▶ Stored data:

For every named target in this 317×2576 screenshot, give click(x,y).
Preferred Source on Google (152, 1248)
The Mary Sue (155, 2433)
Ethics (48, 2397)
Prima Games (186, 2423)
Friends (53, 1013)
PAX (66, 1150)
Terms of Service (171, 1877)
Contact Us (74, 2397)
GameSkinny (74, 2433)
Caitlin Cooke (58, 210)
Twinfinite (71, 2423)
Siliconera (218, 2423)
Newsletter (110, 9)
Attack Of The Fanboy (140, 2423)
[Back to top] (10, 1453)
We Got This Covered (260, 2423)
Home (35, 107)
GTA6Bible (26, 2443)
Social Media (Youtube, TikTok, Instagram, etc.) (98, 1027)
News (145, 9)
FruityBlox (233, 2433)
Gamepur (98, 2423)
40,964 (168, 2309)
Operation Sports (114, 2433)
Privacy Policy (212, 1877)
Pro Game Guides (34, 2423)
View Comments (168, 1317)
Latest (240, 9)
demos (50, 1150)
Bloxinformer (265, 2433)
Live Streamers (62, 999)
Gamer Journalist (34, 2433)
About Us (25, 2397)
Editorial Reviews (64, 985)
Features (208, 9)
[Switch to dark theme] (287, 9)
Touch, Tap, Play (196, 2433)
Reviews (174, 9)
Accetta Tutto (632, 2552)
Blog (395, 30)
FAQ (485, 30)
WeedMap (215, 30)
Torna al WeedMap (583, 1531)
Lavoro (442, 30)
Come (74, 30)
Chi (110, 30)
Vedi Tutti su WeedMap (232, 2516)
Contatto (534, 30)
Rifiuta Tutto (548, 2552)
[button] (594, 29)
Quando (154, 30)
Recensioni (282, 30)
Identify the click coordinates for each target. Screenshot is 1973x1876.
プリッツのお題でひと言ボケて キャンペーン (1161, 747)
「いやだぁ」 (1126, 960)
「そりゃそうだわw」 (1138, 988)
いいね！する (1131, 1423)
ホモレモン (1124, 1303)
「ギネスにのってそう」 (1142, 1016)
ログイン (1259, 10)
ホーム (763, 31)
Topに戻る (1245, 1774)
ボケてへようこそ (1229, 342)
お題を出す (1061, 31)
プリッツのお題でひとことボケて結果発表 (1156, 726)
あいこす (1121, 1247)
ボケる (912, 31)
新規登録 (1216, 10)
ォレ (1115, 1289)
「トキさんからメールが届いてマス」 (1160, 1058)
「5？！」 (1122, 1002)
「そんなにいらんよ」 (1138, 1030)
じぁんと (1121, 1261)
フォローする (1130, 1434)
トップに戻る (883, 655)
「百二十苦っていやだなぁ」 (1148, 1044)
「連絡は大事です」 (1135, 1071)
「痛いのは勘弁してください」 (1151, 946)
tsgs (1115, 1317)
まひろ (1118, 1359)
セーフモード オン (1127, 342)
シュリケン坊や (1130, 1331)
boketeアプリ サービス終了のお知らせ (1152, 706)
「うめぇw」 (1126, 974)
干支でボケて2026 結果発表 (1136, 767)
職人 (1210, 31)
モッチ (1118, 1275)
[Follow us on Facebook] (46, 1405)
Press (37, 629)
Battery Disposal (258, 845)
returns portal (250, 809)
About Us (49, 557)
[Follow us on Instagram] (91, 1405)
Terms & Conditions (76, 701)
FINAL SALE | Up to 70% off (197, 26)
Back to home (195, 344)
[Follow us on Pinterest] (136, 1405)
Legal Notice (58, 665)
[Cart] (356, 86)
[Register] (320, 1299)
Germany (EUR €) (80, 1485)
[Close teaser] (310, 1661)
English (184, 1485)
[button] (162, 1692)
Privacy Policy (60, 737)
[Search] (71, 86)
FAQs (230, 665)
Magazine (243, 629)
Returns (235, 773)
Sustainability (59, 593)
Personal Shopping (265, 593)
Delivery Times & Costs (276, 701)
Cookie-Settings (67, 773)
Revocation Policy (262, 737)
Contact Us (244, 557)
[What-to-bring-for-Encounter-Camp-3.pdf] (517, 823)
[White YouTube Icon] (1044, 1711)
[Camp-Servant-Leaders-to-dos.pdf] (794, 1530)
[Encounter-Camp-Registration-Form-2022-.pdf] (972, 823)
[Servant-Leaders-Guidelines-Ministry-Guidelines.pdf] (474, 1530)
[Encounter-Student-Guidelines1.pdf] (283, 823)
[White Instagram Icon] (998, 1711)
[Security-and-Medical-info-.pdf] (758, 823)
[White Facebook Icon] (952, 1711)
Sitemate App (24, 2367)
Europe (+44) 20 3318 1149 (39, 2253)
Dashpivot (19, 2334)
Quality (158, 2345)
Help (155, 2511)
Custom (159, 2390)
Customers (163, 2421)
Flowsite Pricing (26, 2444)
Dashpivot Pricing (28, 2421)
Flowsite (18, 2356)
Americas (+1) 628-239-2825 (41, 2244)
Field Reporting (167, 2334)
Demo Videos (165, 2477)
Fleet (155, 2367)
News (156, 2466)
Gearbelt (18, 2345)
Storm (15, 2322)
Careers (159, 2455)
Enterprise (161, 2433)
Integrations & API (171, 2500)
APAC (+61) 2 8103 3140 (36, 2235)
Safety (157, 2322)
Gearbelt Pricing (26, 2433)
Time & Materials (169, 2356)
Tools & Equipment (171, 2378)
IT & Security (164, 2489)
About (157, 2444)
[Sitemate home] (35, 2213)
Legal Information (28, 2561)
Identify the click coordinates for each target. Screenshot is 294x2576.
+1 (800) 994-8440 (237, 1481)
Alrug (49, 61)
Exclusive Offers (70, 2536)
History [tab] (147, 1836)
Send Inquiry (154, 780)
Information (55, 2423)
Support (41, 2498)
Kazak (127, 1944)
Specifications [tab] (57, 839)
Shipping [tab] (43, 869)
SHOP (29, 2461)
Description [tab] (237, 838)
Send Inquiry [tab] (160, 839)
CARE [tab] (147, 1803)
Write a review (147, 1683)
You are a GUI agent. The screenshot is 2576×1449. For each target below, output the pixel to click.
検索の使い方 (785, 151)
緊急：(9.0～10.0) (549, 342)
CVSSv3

▶ The problem:
Write every entry out again, exactly as it stands.

▶ Output of the task:
For every named target in this 317×2576 screenshot, give click(x,y).
Preferred Source on Google (152, 1248)
The Mary Sue (155, 2433)
Ethics (48, 2397)
Prima Games (186, 2423)
Friends (53, 1013)
PAX (66, 1150)
Terms of Service (171, 1877)
Contact Us (74, 2397)
GameSkinny (74, 2433)
Caitlin Cooke (58, 210)
Twinfinite (71, 2423)
Siliconera (218, 2423)
Newsletter (110, 9)
Attack Of The Fanboy (140, 2423)
[Back to top] (10, 1453)
We Got This Covered (260, 2423)
Home (35, 107)
GTA6Bible (26, 2443)
Social Media (Youtube, TikTok, Instagram, etc.) (98, 1027)
News (145, 9)
FruityBlox (233, 2433)
Gamepur (98, 2423)
40,964 (168, 2309)
Operation Sports (114, 2433)
Privacy Policy (212, 1877)
Pro Game Guides (34, 2423)
View Comments (168, 1317)
Latest (240, 9)
demos (50, 1150)
Bloxinformer (265, 2433)
Live Streamers (62, 999)
Gamer Journalist (34, 2433)
About Us (25, 2397)
Editorial Reviews (64, 985)
Features (208, 9)
[Switch to dark theme] (287, 9)
Touch, Tap, Play (196, 2433)
Reviews (174, 9)
Accetta Tutto (632, 2552)
Blog (395, 30)
FAQ (485, 30)
WeedMap (215, 30)
Torna al WeedMap (583, 1531)
Lavoro (442, 30)
Come (74, 30)
Chi (110, 30)
Vedi Tutti su WeedMap (232, 2516)
Contatto (534, 30)
Rifiuta Tutto (548, 2552)
[button] (594, 29)
Quando (154, 30)
Recensioni (282, 30)
Identify the click coordinates for each target. Screenshot is 1973x1876.
プリッツのお題でひと言ボケて キャンペーン (1161, 747)
「いやだぁ」 (1126, 960)
「そりゃそうだわw」 (1138, 988)
いいね！する (1131, 1423)
ホモレモン (1124, 1303)
「ギネスにのってそう」 (1142, 1016)
ログイン (1259, 10)
ホーム (763, 31)
Topに戻る (1245, 1774)
ボケてへようこそ (1229, 342)
お題を出す (1061, 31)
プリッツのお題でひとことボケて結果発表 (1156, 726)
あいこす (1121, 1247)
ボケる (912, 31)
新規登録 (1216, 10)
ォレ (1115, 1289)
「トキさんからメールが届いてマス」 (1160, 1058)
「5？！」 (1122, 1002)
「そんなにいらんよ」 (1138, 1030)
じぁんと (1121, 1261)
フォローする (1130, 1434)
トップに戻る (883, 655)
「百二十苦っていやだなぁ」 (1148, 1044)
「連絡は大事です」 (1135, 1071)
「痛いのは勘弁してください」 (1151, 946)
tsgs (1115, 1317)
まひろ (1118, 1359)
セーフモード オン (1127, 342)
シュリケン坊や (1130, 1331)
boketeアプリ サービス終了のお知らせ (1152, 706)
「うめぇw」 (1126, 974)
干支でボケて2026 結果発表 (1136, 767)
職人 (1210, 31)
モッチ (1118, 1275)
[Follow us on Facebook] (46, 1405)
Press (37, 629)
Battery Disposal (258, 845)
returns portal (250, 809)
About Us (49, 557)
[Follow us on Instagram] (91, 1405)
Terms & Conditions (76, 701)
FINAL SALE | Up to 70% off (197, 26)
Back to home (195, 344)
[Follow us on Pinterest] (136, 1405)
Legal Notice (58, 665)
[Cart] (356, 86)
[Register] (320, 1299)
Germany (EUR €) (80, 1485)
[Close teaser] (310, 1661)
English (184, 1485)
[button] (162, 1692)
Privacy Policy (60, 737)
[Search] (71, 86)
FAQs (230, 665)
Magazine (243, 629)
Returns (235, 773)
Sustainability (59, 593)
Personal Shopping (265, 593)
Delivery Times & Costs (276, 701)
Cookie-Settings (67, 773)
Revocation Policy (262, 737)
Contact Us (244, 557)
[What-to-bring-for-Encounter-Camp-3.pdf] (517, 823)
[White YouTube Icon] (1044, 1711)
[Camp-Servant-Leaders-to-dos.pdf] (794, 1530)
[Encounter-Camp-Registration-Form-2022-.pdf] (972, 823)
[Servant-Leaders-Guidelines-Ministry-Guidelines.pdf] (474, 1530)
[Encounter-Student-Guidelines1.pdf] (283, 823)
[White Instagram Icon] (998, 1711)
[Security-and-Medical-info-.pdf] (758, 823)
[White Facebook Icon] (952, 1711)
Sitemate App (24, 2367)
Europe (+44) 20 3318 1149 (39, 2253)
Dashpivot (19, 2334)
Quality (158, 2345)
Help (155, 2511)
Custom (159, 2390)
Customers (163, 2421)
Flowsite Pricing (26, 2444)
Dashpivot Pricing (28, 2421)
Flowsite (18, 2356)
Americas (+1) 628-239-2825 (41, 2244)
Field Reporting (167, 2334)
Demo Videos (165, 2477)
Fleet (155, 2367)
News (156, 2466)
Gearbelt (18, 2345)
Storm (15, 2322)
Careers (159, 2455)
Enterprise (161, 2433)
Integrations & API (171, 2500)
APAC (+61) 2 8103 3140 (36, 2235)
Safety (157, 2322)
Gearbelt Pricing (26, 2433)
Time & Materials (169, 2356)
Tools & Equipment (171, 2378)
IT & Security (164, 2489)
About (157, 2444)
[Sitemate home] (35, 2213)
Legal Information (28, 2561)
Identify the click coordinates for each target. Screenshot is 294x2576.
+1 (800) 994-8440 (237, 1481)
Alrug (49, 61)
Exclusive Offers (70, 2536)
History [tab] (147, 1836)
Send Inquiry (154, 780)
Information (55, 2423)
Support (41, 2498)
Kazak (127, 1944)
Specifications [tab] (57, 839)
Shipping [tab] (43, 869)
SHOP (29, 2461)
Description [tab] (237, 838)
Send Inquiry [tab] (160, 839)
CARE [tab] (147, 1803)
Write a review (147, 1683)
You are a GUI agent. The screenshot is 2576×1449. For each target below, output the pixel to click.
検索の使い方 (785, 151)
緊急：(9.0～10.0) (549, 342)
CVSSv3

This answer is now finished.